Remote workers sign in with Google authentication through which the company can apply its security policies, but there’s a gap, Green says. Some critical third-party service providers don’t support single sign-on or security assertion markup language integration. As a result, workers can log in from an unapproved device using their username and password, he says. “Then there’s nothing to stop them from stepping outside our visibility.” Technology vendors are aware that this is a problem, according to Green, but they’re lagging and they need to step up.

CloudFactory isn’t the only company to have a problem with this, but vendor security issues go beyond what authentication mechanisms a vendor uses. For example, many companies expose their systems to third parties via APIs. It can be easy to overlook APIs when figuring out the scope of a zero-trust deployment.

You can take zero trust principles and apply them to APIs, says Watts. That can lead to a better security posture–but only to a certain extent. “You can only control the interface you expose and make available to the third party. If the third party doesn’t have good controls, that’s something you typically don’t have control over.” When a third party creates an app that allows their users access to their data the authentication on the client could be an issue. “If it’s not very strong, someone could steal the session token,” says Watts.

Companies can audit their third-party providers, but the audits are typically a one-time check or are performed on an ad-hoc basis. Another option is to deploy analytics which can give the ability to detect when something being done is not approved. It gives the ability to detect anomalous events. A flaw in an API that is exploited might show up as one such anomalous event, Watts says.

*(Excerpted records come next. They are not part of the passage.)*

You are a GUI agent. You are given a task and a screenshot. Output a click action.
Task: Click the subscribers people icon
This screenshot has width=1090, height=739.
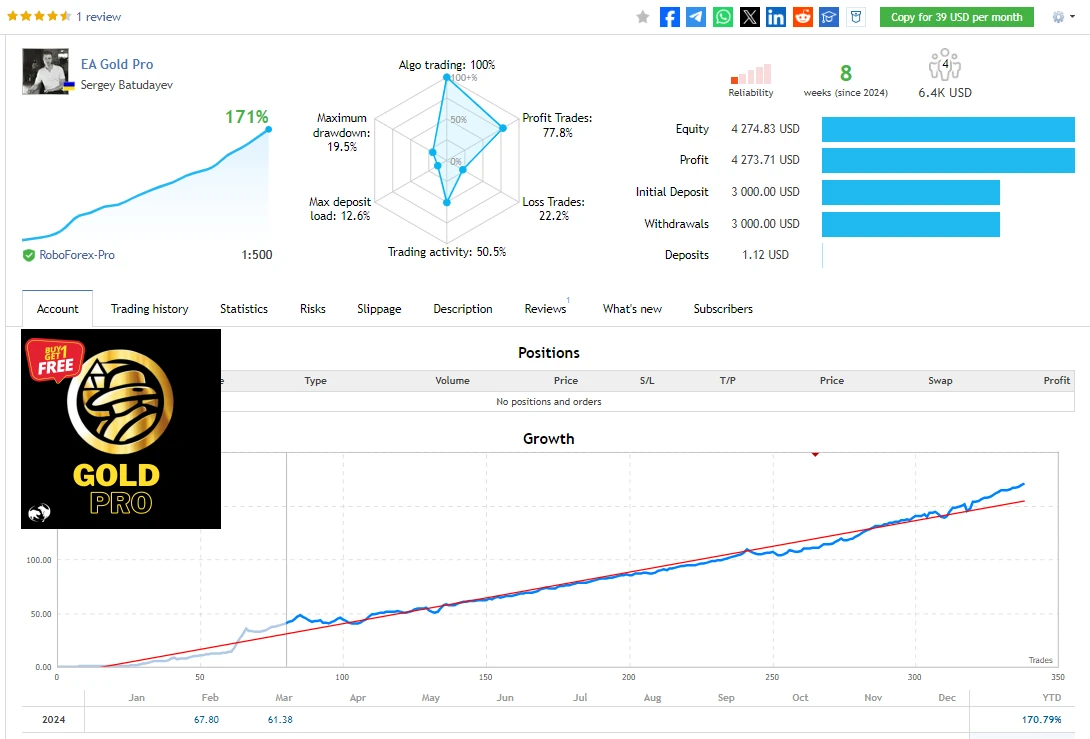pos(945,66)
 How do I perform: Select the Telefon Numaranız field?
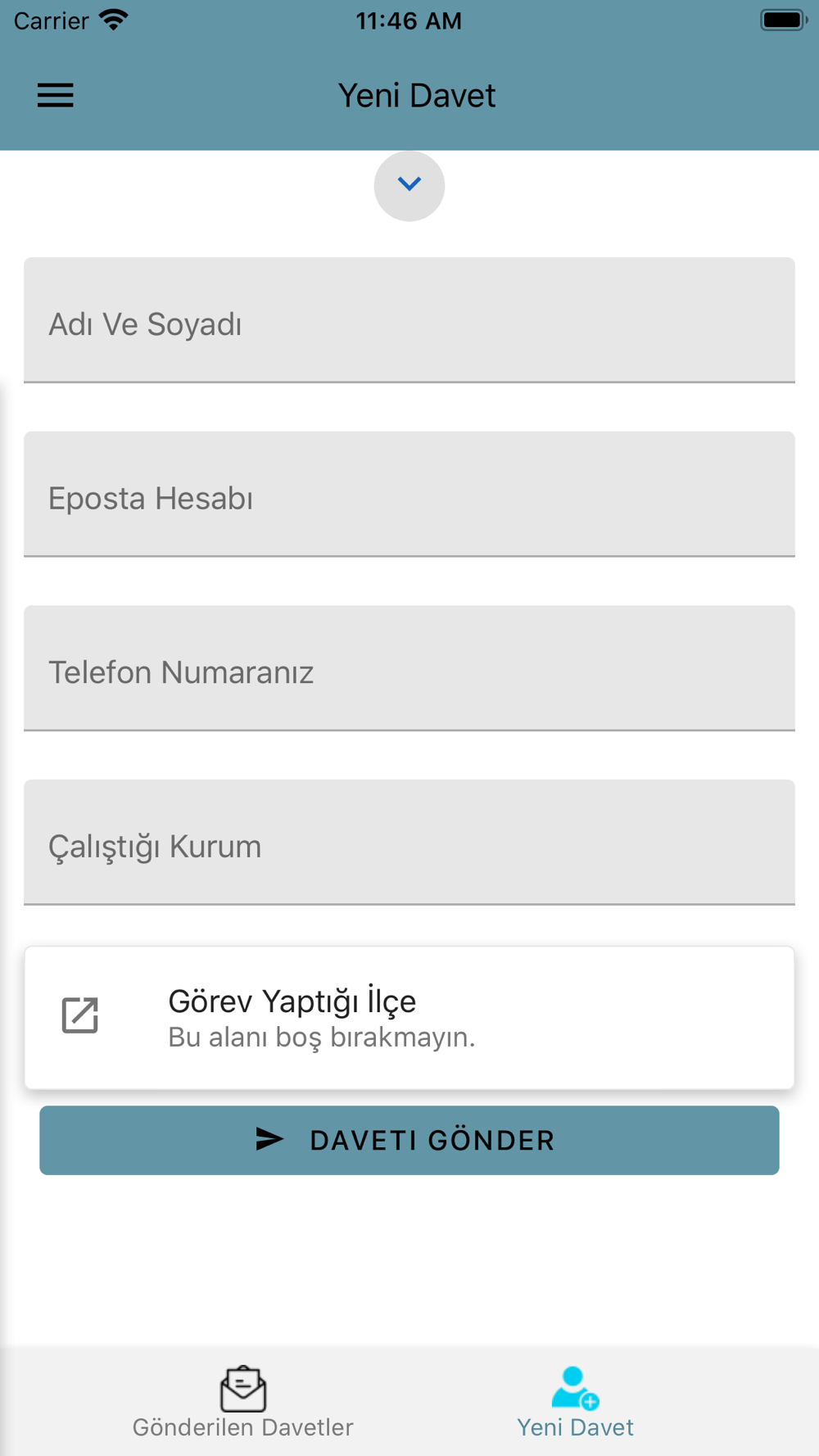tap(410, 668)
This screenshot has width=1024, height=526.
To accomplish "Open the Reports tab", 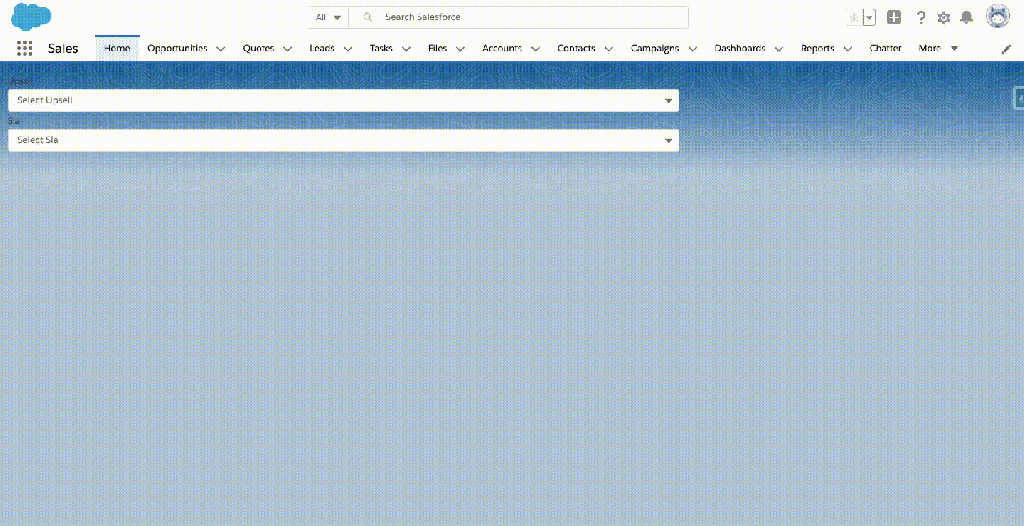I will (x=817, y=48).
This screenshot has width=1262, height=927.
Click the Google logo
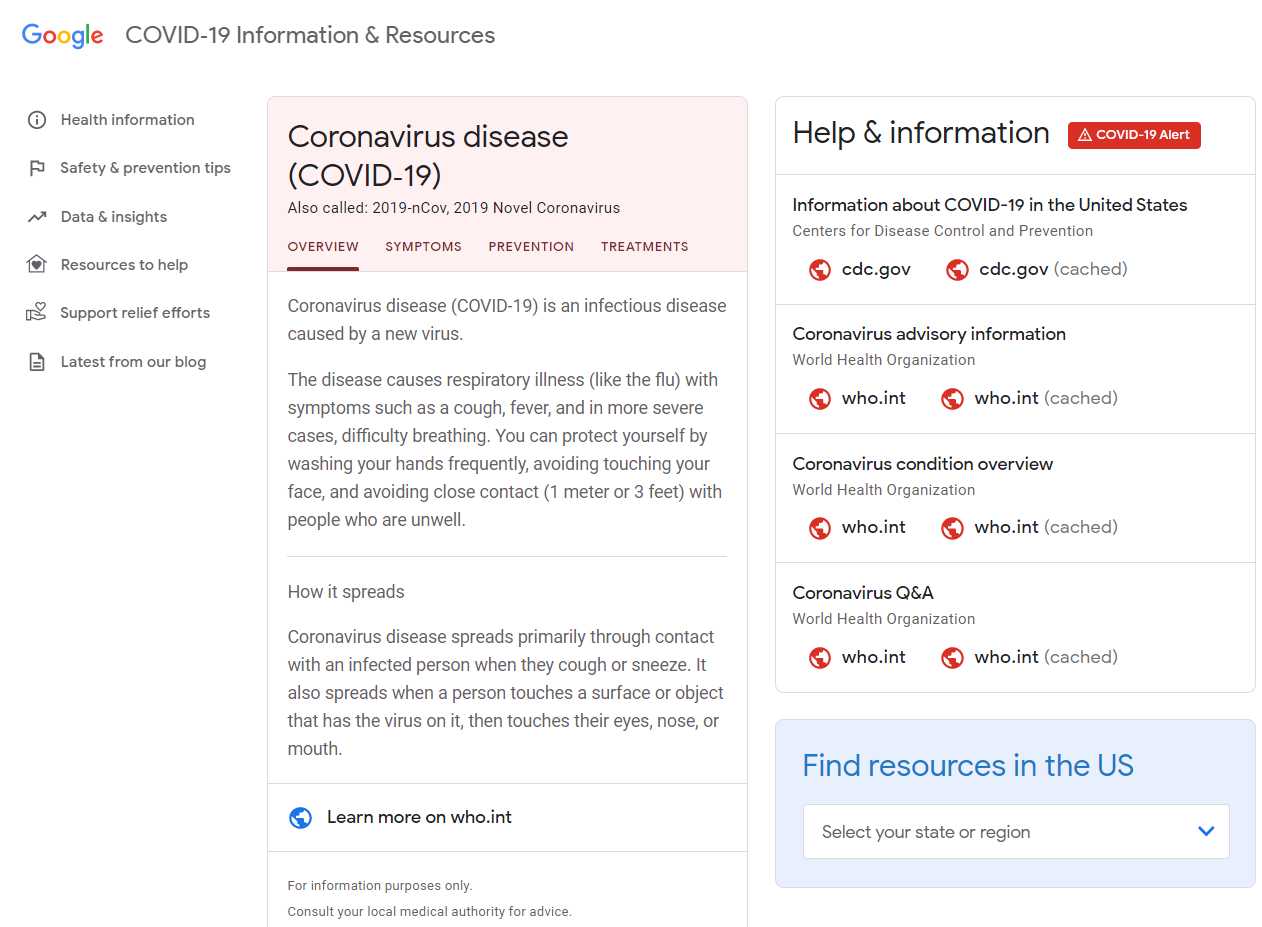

5.     New technologies and applications

According to a Beyond Identity survey of over 500 cybersecurity professionals in the US this year, handling new applications was the third biggest challenge to implementing zero trust, cited by 48% of respondents. Adding new applications isn’t the only change that companies might want to make to their systems. Some companies are constantly trying to improve their processes and improve the flow of communication, says John Carey, managing director of the technology solutions group at AArete, a global consulting firm. “This is at odds with the concept of data trust, which puts barriers in front of data moving around freely.”

That means that if zero trust is not implemented or architected correctly, there might be a hit to productivity, Carey says. One area this can happen is AI projects. Companies have an increasing number of options for creating customized, fine-tuned AI models specific for their businesses, including, most recently, generative AI.

The more information the AI has, the more useful it is. “With AI, you want it to have access to everything. That’s the purpose of AI, but if it is breached, you have a problem. And if it starts disclosing things you don’t want, it is a problem,” Martin Fix, technology director at technology consultant Star, tells CSO.

There’s a new attack vector, Fix says, called “prompt hacking,” where malicious users try to trick the AI into telling them more than they should by cleverly wording the questions they ask. One solution, he says, is to avoid training general-purpose AIs on sensitive information. Instead, this data could be kept separate, with an access control system in place that checks if the user asking the question is allowed access to this data. “The results might not be as good as with an uncontrolled AI. It requires more resources and more management.”

The underlying issue here is that zero trust changes how companies work. “Vendors say it’s easy. Just put in some edge security where your people come in. No, it’s not easy. And the complexity of zero trust is just beginning to come out,” zero trust leader for the US at KPMG Deepak Mathur tells CSO. That’s one big flaw that zero trust never talks about, he says. There are process changes that have to happen when companies implement zero trust technologies. Instead, too often, it’s just taken for granted that people will fix processes.